The role of the miR-99b-5p/mTOR signaling pathway in neuroregeneration in mice following spinal cord injury.

The present study aimed to investigate the role of microRNA (miR)‑99b‑5p in spinal cord injury (SCI). Reverse transcription‑quantitative polymerase chain reaction demonstrated that, compared with control mice, the expression levels of miR‑99b‑5p were upregulated in the mouse spinal cord following SCI. Mechanistic target of rapamycin (mTOR) was predicted to be the possible target of miR‑99b‑5p according to TargetScan and microrna databases. Dual‑luciferase reporter assay verified that miR‑99b‑5p was able to target mTOR. Furthermore, the results of an apoptosis analysis demonstrated that there were few apoptotic neurons in the control group, whereas SCI induced a significant increase in the number of apoptotic cells. Conversely, apoptosis was inhibited following transfection with a miR‑99b‑5p inhibitor. The effects of miR‑99b‑5p on neurite growth were also evaluated.
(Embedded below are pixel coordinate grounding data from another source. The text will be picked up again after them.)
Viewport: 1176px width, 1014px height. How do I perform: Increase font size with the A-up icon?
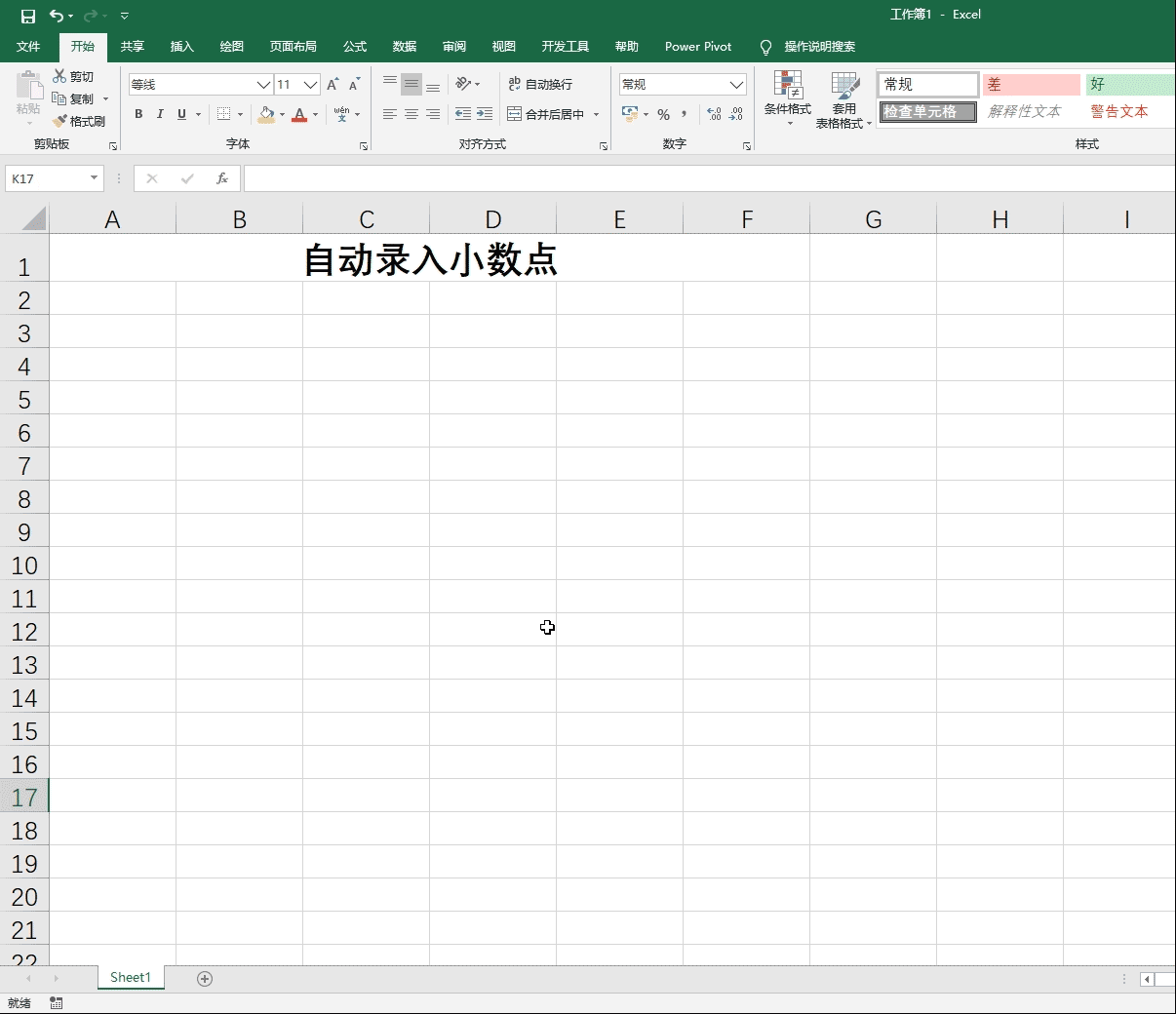click(333, 85)
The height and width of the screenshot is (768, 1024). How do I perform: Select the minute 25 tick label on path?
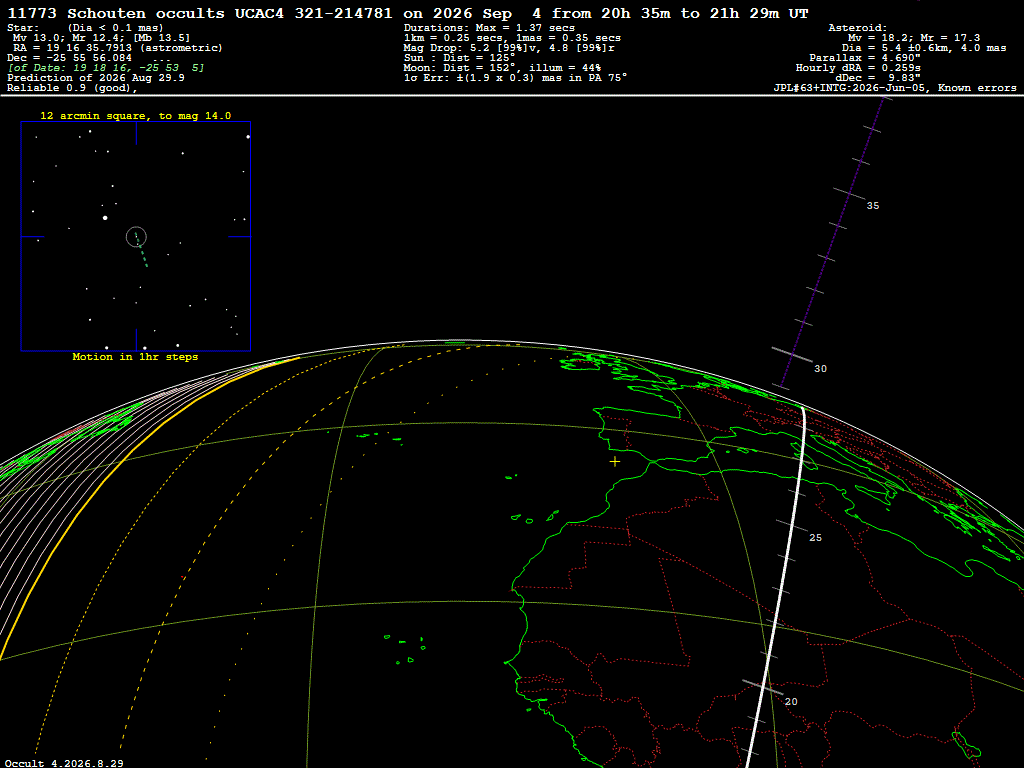(816, 538)
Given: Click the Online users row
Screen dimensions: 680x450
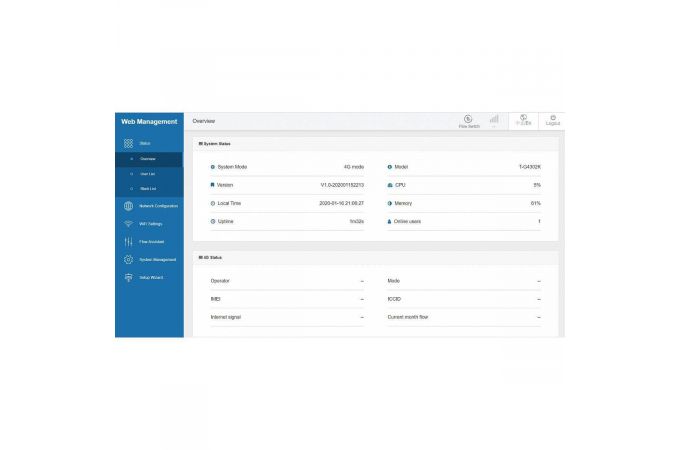Looking at the screenshot, I should [464, 221].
The results of an immunofluorescence analysis indicated that neurite growth was normal in the control group, whereas SCI induced a reduction in neurite growth, which was rescued following transfection with a miR‑99b‑5p inhibitor. The protein expression levels of mTOR were detected in the three groups by western blotting. The results demonstrated that, compared with the control group, the protein expression levels of mTOR were significantly reduced in SCI neurons, whereas transfection with a miR‑99b‑5p inhibitor suppressed the SCI‑induced reduction of mTOR. In conclusion, treatment with a miR‑99b‑5p inhibitor may attenuate SCI‑induced harmful alterations in spinal cord neurons via the regulation of mTOR expression.